* Document text:
Boss Hoss and Chesshir filed a motion for new trial, which was overruled by operation of law, and this appeal
timely ensued.

II. ISSUES PRESENTED

In its first issue, Boss Hoss asserts that Wells Fargo did not prove that Boss Hoss breached the Dealer
Agreement. Boss Hoss contends that it perfected Wells Fargo's security interest in its second issue. In issue
three, Boss Hoss argues that, if it did not perfect Wells Fargo's security interest, its failure to do so was excused
as a matter of law. Finally, Boss Hoss asks that the case be remanded so that it can recover attorneys' fees in
issue four.

III. ANALYSIS

A. Dismissal of Chesshir's Appeal

The pleadings, judgment, and notice of appeal filed in the trial court all reference both Boss Hoss and Chesshir
as parties. But the appellate brief filed by Boss Hoss in this court lists only Boss Hoss as a party; Chesshir is not
included as a party. On September 9, 2009, this court notified the parties that we would consider dismissal of
Chesshir's appeal for want of prosecution if no party filed a response on or before September 21, 2009, showing
meritorious grounds for continuing the appeal. This letter additionally advised Chesshir that he could join Boss
Hoss's brief. No response was filed to this letter. Thus, we order Chesshir's appeal dismissed for want of
prosecution.

* Given information:

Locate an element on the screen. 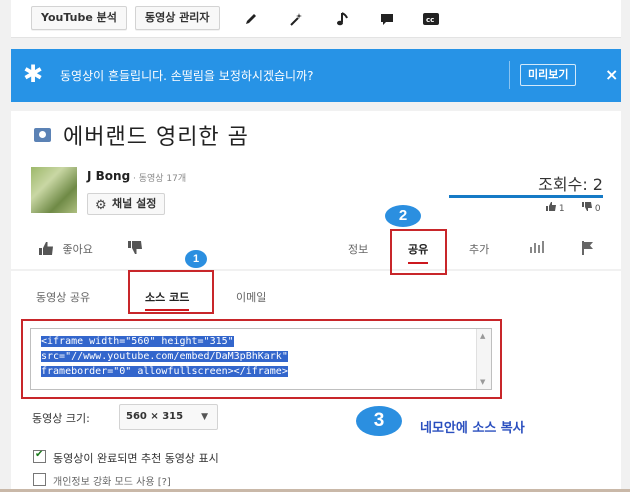  stats-icon is located at coordinates (537, 248).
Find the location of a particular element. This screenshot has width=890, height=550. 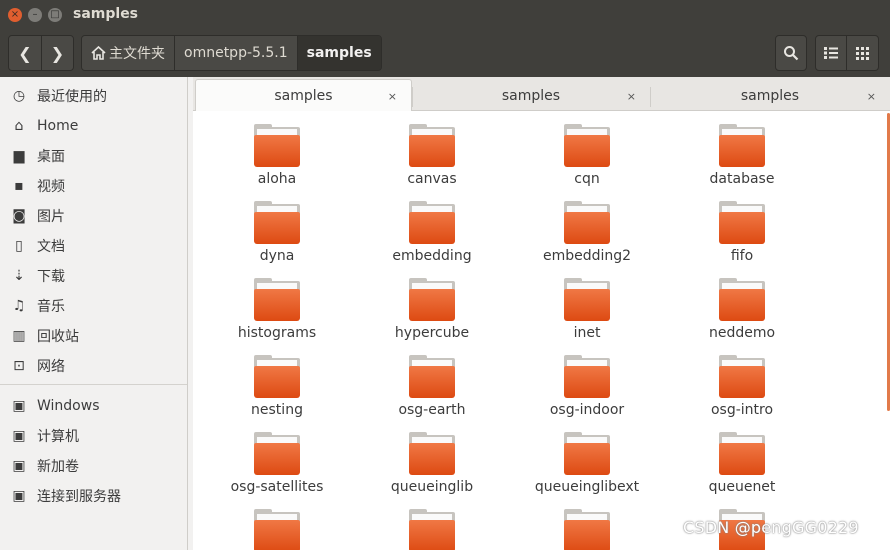

folder-item: osg-indoor is located at coordinates (587, 380).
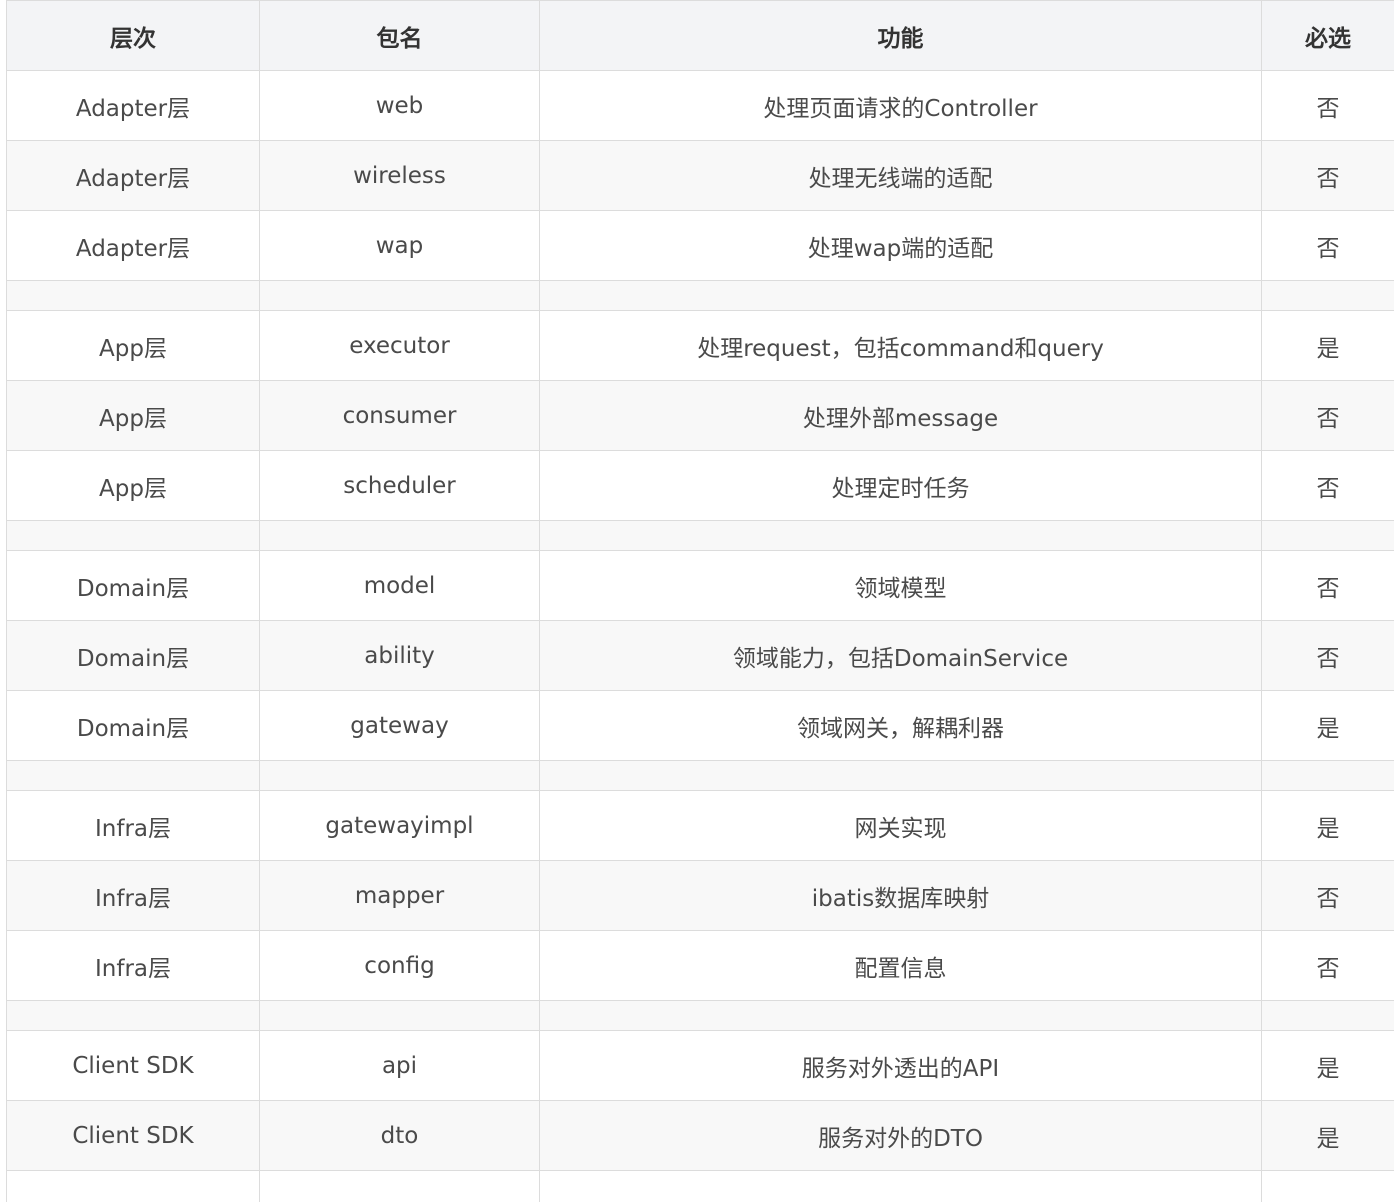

* Work order 1: Translate this sentence from the Boss Hoss appeal opinion into Spanish: "No response was filed to this letter."
* Work order 2: Proceed with the Boss Hoss appeal opinion, writing on from its final sentence.
The listing isn't needed for anything here.

* Exercise answer 1: No se presentó ninguna respuesta a esta carta.

* Exercise answer 2:
B. Perfection of Security Interest

Boss Hoss's second and third issues specifically concern whether it perfected Wells Fargo's security interest in
the motorcycle. These issues appear to be challenges to the trial court's pre-trial partial summary judgment that
Missouri law applies to this dispute and that Boss Hoss failed to perfect Wells Fargo's security interest in the
motorcycle under Missouri law. But Boss Hoss provides no argument or authority regarding a choice-of-law issue.
Thus, to the extent that these challenges relate to the trial court's choice-of-law determinations, they are
inadequately briefed and are waived. See Tex. R. App. P. 38.1(i) ("The brief must contain a clear and concise
argument for the contentions made, with appropriate citations to authorities and to the record."); see also Priddy
v. Rawson, 282 S.W.3d 588, 595 (Tex. App.-Houston [14th Dist.] 2009, pet. denied) (stating that it is not the duty
of an appellate court to perform an independent review of the summary-judgment record for evidence supporting
an appellant's position).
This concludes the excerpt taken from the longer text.